Motions to dismiss were heard by Stanziani, J.

The Supreme Judicial Court granted a request for direct appellate review.

Michael J. Traft, Assistant District Attorney (Ellen Fulham, Assistant District Attorney, with him) for the Commonwealth.

Jeanne Baker (John Reinstein & Stephanie A. Cleverdon with her for Richard J. Smith, Dominic J. Paratore for John Mitchell & Leonard A. Hanlon for Herbert Cruikshank also with her).

O'CONNOR, J. In this appeal by the Commonwealth from the dismissal of several criminal complaints, we consider the lawfulness of a roadblock stop of motor vehicles for the purpose of detecting drunk drivers. A District Court judge heard the defendant McGeoghegan's motion to dismiss the complaints against him, and the parties agreed that the judge's rulings on that motion would apply to the complaints against the other defendants as well. McGeoghegan's motion, which states that it was filed by direction of the court, was expressly grounded on the contention that McGeoghegan's motor vehicle was unlawfully stopped. The implied contention is that the evidence which provided the basis for the issuance of the complaints was unlawfully obtained as a result of the stop. After hearing McGeoghegan's motion, the judge dismissed all the complaints against the defendants. The Commonwealth appealed, and we granted the Commonwealth's application for direct appellate review. We affirm the orders dismissing the complaints.

» **Data**:
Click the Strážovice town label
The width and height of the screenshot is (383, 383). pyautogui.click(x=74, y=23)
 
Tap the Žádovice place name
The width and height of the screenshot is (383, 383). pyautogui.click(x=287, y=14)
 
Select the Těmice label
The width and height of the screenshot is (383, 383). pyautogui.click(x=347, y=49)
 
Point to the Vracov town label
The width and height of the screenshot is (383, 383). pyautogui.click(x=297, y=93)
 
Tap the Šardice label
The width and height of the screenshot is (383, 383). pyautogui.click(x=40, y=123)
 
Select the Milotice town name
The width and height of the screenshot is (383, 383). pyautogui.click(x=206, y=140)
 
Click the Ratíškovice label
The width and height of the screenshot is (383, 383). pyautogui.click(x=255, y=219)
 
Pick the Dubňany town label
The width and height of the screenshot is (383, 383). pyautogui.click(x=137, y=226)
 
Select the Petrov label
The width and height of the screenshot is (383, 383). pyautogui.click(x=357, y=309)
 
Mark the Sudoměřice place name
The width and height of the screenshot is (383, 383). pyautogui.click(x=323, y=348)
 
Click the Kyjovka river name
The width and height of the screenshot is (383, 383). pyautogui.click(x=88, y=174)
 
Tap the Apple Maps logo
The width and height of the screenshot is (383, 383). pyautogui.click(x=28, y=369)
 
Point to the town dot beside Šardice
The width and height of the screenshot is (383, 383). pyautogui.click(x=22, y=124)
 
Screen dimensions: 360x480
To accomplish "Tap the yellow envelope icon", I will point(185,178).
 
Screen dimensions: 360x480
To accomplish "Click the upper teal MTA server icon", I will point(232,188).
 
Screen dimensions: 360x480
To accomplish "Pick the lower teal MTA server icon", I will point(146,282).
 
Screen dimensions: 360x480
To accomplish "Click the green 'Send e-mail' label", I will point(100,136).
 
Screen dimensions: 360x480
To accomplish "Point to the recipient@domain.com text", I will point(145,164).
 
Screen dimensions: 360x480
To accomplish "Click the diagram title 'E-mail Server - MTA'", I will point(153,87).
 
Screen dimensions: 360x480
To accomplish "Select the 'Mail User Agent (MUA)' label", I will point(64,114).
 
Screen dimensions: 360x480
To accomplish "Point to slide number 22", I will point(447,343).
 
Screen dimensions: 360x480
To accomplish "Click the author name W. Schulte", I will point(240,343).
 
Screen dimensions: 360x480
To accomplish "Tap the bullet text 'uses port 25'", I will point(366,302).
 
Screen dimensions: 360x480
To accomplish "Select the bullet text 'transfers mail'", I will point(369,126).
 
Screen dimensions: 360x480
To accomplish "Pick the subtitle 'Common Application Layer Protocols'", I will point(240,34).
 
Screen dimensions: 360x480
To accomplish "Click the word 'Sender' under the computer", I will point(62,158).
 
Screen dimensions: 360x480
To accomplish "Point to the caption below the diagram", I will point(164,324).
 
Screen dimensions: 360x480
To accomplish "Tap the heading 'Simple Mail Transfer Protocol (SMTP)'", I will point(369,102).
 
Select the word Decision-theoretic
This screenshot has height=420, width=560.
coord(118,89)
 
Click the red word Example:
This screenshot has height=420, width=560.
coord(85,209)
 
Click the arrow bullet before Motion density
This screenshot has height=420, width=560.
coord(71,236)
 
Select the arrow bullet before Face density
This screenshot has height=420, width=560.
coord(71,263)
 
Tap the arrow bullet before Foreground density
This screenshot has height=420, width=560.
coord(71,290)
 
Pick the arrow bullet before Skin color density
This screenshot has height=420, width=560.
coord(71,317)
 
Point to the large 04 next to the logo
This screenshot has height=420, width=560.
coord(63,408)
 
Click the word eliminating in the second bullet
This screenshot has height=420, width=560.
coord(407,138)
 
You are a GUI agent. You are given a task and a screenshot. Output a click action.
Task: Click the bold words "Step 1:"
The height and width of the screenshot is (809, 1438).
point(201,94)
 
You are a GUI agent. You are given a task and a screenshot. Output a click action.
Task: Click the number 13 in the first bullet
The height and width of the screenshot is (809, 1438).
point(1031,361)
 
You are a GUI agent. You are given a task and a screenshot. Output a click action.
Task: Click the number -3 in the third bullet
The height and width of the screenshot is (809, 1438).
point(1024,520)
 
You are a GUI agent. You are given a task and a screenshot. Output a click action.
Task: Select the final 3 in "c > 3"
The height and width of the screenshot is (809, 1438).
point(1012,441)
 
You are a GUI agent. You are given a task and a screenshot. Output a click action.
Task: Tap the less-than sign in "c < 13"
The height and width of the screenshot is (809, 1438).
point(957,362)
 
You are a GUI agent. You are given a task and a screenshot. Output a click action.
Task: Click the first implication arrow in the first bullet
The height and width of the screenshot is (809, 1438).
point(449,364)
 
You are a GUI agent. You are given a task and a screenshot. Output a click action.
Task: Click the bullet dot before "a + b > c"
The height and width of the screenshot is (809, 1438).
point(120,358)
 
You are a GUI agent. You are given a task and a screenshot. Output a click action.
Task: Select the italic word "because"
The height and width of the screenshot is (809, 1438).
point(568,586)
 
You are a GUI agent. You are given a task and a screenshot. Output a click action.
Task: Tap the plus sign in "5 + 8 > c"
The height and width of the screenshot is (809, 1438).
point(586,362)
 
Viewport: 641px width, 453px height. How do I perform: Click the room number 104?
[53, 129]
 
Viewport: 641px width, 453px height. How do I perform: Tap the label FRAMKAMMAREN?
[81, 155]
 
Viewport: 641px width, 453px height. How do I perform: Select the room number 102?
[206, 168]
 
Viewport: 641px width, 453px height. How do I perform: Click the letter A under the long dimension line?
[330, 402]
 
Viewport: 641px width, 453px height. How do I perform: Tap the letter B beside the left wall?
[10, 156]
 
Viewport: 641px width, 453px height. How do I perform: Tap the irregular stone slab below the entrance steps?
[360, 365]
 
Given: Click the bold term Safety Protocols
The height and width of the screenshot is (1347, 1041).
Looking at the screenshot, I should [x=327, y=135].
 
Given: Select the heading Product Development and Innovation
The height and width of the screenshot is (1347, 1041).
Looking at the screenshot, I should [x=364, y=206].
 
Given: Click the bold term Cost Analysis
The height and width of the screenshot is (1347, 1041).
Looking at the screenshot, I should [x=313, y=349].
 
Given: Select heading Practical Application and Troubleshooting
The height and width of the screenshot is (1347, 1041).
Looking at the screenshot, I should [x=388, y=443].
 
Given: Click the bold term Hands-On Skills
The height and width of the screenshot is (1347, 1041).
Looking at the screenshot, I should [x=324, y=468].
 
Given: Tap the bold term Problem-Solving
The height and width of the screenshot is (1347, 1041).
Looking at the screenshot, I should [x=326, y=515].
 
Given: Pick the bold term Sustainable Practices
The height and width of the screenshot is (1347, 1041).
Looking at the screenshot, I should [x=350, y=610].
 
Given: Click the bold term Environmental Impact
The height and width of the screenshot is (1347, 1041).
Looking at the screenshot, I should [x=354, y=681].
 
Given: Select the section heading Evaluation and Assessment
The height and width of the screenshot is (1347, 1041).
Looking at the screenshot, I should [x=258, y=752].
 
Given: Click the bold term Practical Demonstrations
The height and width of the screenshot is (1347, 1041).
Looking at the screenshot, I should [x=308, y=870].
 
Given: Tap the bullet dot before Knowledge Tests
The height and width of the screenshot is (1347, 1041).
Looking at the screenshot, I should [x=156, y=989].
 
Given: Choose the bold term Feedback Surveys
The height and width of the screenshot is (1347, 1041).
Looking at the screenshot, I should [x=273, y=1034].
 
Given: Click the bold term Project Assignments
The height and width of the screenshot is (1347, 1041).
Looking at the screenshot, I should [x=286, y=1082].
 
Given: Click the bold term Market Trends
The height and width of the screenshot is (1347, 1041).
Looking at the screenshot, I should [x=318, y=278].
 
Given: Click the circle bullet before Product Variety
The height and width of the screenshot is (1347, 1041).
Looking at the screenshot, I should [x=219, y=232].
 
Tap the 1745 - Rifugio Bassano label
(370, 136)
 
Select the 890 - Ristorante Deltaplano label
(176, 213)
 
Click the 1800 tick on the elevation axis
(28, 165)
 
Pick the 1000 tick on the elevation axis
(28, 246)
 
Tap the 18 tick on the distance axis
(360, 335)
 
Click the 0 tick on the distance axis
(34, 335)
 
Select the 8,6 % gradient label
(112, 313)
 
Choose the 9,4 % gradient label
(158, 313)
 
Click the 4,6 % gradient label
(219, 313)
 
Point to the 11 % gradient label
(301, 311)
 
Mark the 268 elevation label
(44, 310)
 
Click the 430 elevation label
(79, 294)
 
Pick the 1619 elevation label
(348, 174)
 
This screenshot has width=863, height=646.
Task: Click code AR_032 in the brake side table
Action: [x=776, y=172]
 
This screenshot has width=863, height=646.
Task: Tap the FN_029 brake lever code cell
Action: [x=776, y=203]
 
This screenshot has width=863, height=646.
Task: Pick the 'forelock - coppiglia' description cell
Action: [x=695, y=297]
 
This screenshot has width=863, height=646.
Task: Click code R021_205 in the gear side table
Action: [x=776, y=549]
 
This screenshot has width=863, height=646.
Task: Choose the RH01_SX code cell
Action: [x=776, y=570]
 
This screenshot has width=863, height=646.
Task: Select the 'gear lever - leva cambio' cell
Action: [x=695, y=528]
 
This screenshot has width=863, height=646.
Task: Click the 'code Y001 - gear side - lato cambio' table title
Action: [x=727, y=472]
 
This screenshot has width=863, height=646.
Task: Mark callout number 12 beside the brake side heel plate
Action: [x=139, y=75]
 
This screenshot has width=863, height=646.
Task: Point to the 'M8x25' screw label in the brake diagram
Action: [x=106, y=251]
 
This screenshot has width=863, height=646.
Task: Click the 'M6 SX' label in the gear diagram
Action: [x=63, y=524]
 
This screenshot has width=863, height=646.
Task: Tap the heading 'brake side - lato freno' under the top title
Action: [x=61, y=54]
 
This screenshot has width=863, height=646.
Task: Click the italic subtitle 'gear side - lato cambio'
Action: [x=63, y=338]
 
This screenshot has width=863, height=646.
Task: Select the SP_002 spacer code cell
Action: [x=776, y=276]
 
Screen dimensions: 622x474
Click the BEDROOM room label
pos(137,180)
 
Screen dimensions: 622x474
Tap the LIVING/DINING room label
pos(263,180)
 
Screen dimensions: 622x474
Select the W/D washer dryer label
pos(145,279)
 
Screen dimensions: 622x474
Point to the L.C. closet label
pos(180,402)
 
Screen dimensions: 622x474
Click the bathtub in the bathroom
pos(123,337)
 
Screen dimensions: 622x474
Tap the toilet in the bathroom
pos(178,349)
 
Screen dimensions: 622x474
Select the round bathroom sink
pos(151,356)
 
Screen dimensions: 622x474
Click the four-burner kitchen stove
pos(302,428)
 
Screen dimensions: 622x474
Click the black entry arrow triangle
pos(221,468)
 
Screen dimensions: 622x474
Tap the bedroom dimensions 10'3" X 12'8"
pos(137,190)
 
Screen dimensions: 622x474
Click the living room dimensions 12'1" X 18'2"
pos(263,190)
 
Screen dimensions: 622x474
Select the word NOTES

» **Exercises**:
1 > In the court opinion, what did the judge do after hearing McGeoghegan's motion?
2 > Reproduce the stretch of the court opinion from "The Supreme Judicial" through "also with her).".
3 > Translate this sentence from the court opinion into Spanish: "The Commonwealth appealed, and we granted the Commonwealth's application for direct appellate review."
The data are separate material, unrelated to the court opinion.

» **Answers to the problems**:
1 > The judge dismissed all the complaints against the defendants.

2 >
The Supreme Judicial Court granted a request for direct appellate review.

Michael J. Traft, Assistant District Attorney (Ellen Fulham, Assistant District Attorney, with him) for the Commonwealth.

Jeanne Baker (John Reinstein & Stephanie A. Cleverdon with her for Richard J. Smith, Dominic J. Paratore for John Mitchell & Leonard A. Hanlon for Herbert Cruikshank also with her).

3 > El Commonwealth apeló, y nosotros concedimos la solicitud del Commonwealth de revisión directa en apelación.